REPUBLIKA.CO.ID, JAKARTA -- Antara bulan Agustus dan November 2020, 35 gajah afrika di barat laut Zimbabwe mati secara tiba-tiba. Sebelas dari hewan-hewan tersebut mati dalam kurun waktu 24 jam.
Pada tahun yang sama, sekitar 350 gajah di Botswana juga mati secara tiba-tiba dalam kurun waktu tiga bulan. Fenomena ini membingungkan para ilmuwan dan mendorong mereka untuk mencari jawabannya melalui penelitian terbaru.
"Mereka mati dalam rentang waktu yang sangat sempit. Itu salah satu bagian yang paling membingungkan dari keseluruhan teka-teki ini. Bahwa banyak hewan yang mati dalam waktu yang berdekatan tapi tidak bersebelahan dalam waktu yang sempit. Menurut saya, hal ini sangat unik, tentu saja di belahan dunia ini," kata salah satu penulis studi, Dr Chris Foggin, seperti dilansir Mens Journal, Kamis (9/11/2023).

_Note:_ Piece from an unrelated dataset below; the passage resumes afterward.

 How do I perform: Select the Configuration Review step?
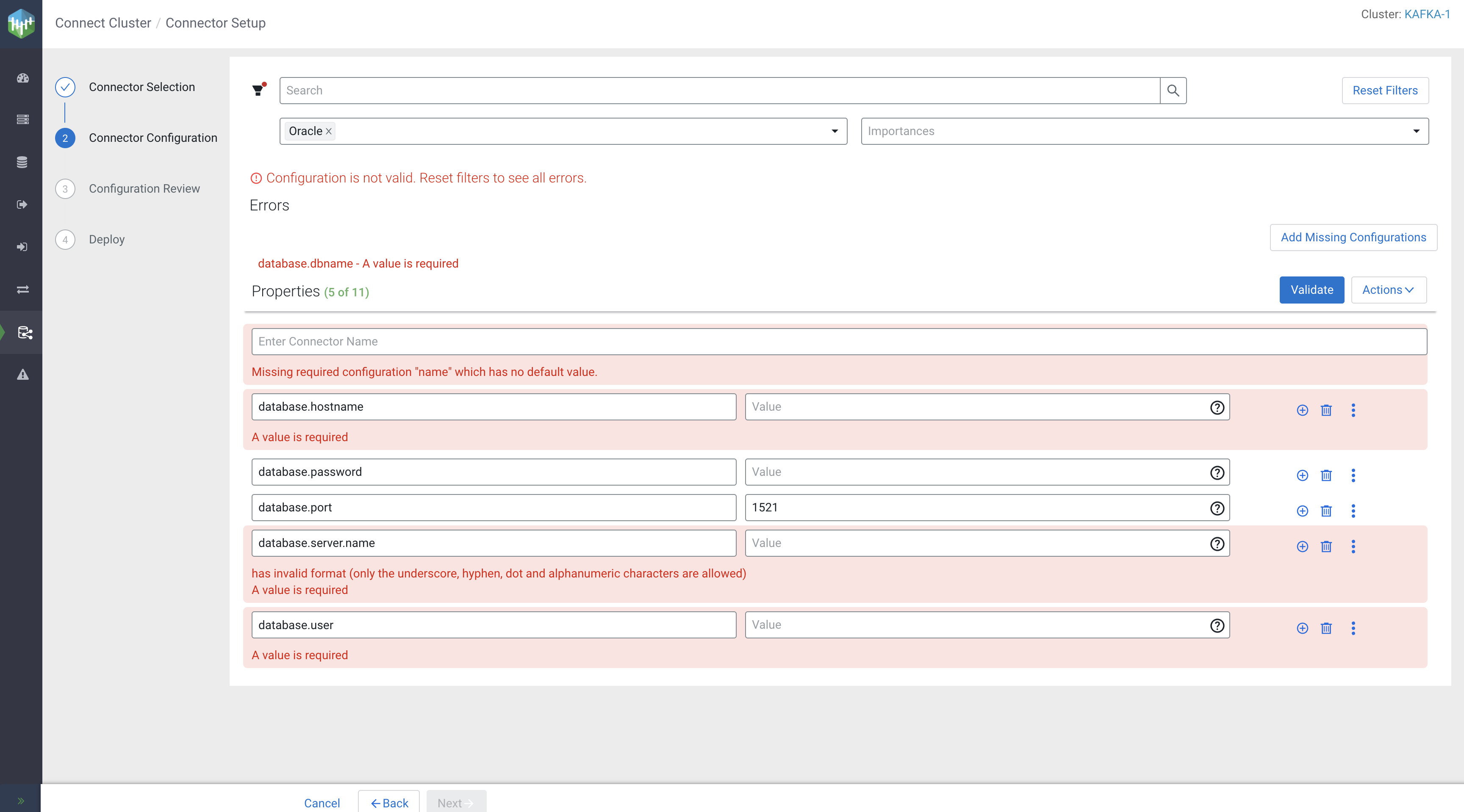pyautogui.click(x=144, y=188)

Dalam prediksi awal, para pejabat dan ahli menyalahkan hal-hal seperti perburuan liar, keracunan, dan kekeringan sebagai penyebab kematian besar-besaran dari kawanan gajah. Namun studi terbaru ini mengungkap bahwa infeksi bakteri adalah penyebab kematian gajah-gajah di Zimbabwe. Bakteri bernama Pasteurella Bisgaard taxon 45 menyebabkan septikemia atau keracunan darah, pada hewan-hewan tersebut.
Ketika sumber makanan dan air mulai menyusut selama musim kemarau, bakteri dapat menyebar lebih mudah berkat panas dan kekeringan, menyebabkan komunitas gajah lebih sulit bertahan hidup.
Ketika planet ini terus memanas, fenomena kematian gajah bisa jadi akan menjadi lebih umum. Foggin mencatat bahwa penelitian ini tidak secara langsung mengaitkan kematian gajah dengan perubahan iklim, tetapi ini menunjukkan tren yang mengkhawatirkan dan dapat memburuk jika suhu global terus meningkat.
"Masih terlalu dini untuk mengatakan bahwa perubahan iklim telah mempengaruhi hal ini, tetapi mungkin saja di masa depan akan terjadi jika kita mengalami kekeringan yang lebih banyak dan berkepanjangan, atau pola curah hujan yang berubah dan kita mengalami musim kemarau yang lebih keras. Saya rasa jika itu yang terjadi, maka kita akan lebih mungkin melihat peristiwa kematian seperti ini terjadi lagi,” kata Foggin.
Temuan ini dipublikasikan dalam sebuah studi baru di jurnal Nature Communications.